The nonbinding resolution flies in the face of a letter from Texas Attorney General Ken Paxton ordering election officials not to expand absentee voting. The correspondence, sent earlier this month, threatens to jail "third parties" who advise voters they can vote by mail if they're worried about potential infection during the pandemic.
Bexar District Attorney Joe Gonzales reviewed the state law and testified during Thursday's commissioner's court meeting that people qualify for mail-in ballots under the state's disability clause if they fear appearing at the polls could make them ill.
"It's very exasperating in the state of Texas when everything is done to suppress votes instead of to encourage them," Wolff said before the vote.
Statewide primary runoff elections are scheduled for July 14, and experts have said the potential spread of COVID-19 could also be an issue in the November general election if a second wave of contagion hits in the fall.
Multiple lawsuits now challenge Texas' narrow definition of its absentee voting rules, which primarily limit mail-in ballots to the elderly and people with disabilities. One of those cases will be heard Friday in U.S. District Court in San Antonio.
Voting rights groups side with Bexar County's interpretation of the law, saying that the risk of potential infection qualifies as a disability.
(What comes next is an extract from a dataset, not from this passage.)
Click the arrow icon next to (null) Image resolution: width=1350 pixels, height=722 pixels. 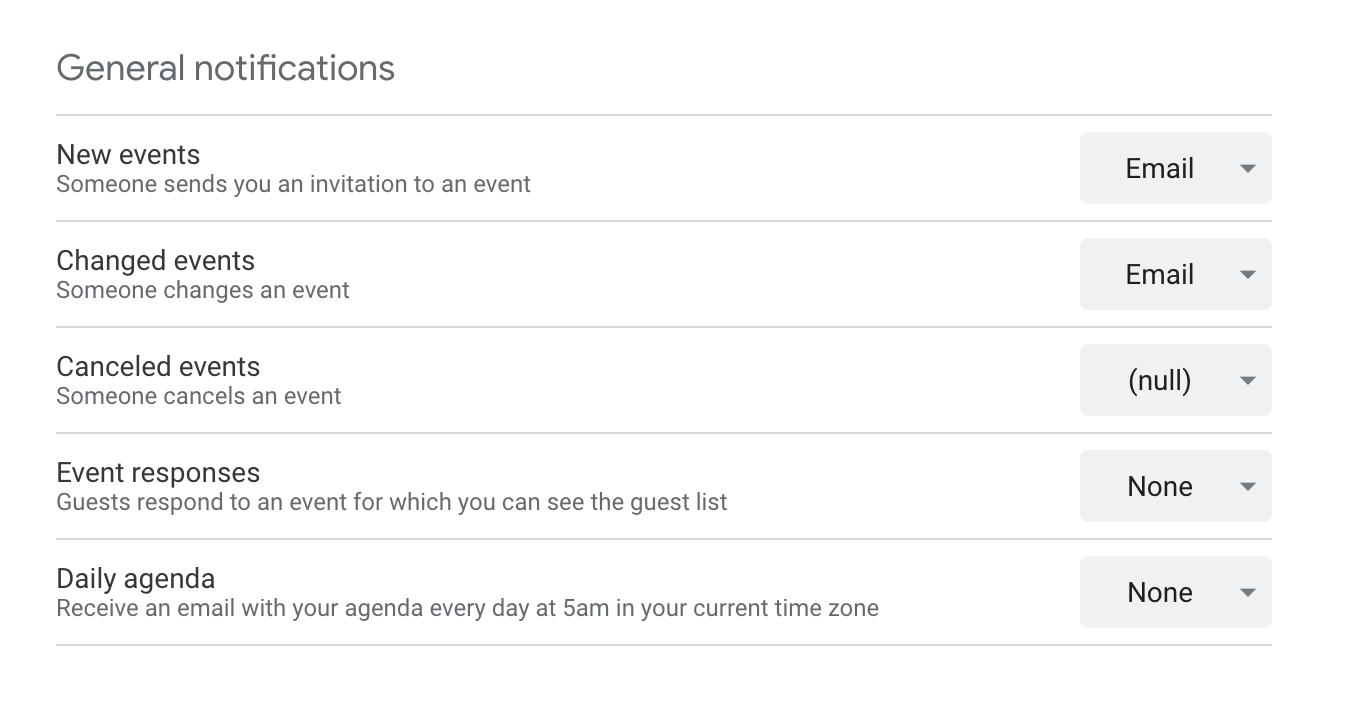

However, the Republican attorney general maintains that the state rules should not be interpreted so broadly.
On Thursday, Texas' 14th Court of Appeals panel rejected Paxton's request to put a hold on a ruling by a Travis County judge that permits an expansion of mail-in voting. The AG had asked for the hold while the state exhausts its appeals process.
The new court decision means Paxton will need to "wait a while before he tries to put us in jail," Wolff said at a Thursday evening press briefing.
"We won at the state level, we won at the Court of Appeals level now," Wolff added. "I know they'll appeal to the Supreme Court, but we hope that this holds up. We all know the average age of [an elections] judge is 72 years old ... a group that's very, very susceptible to this."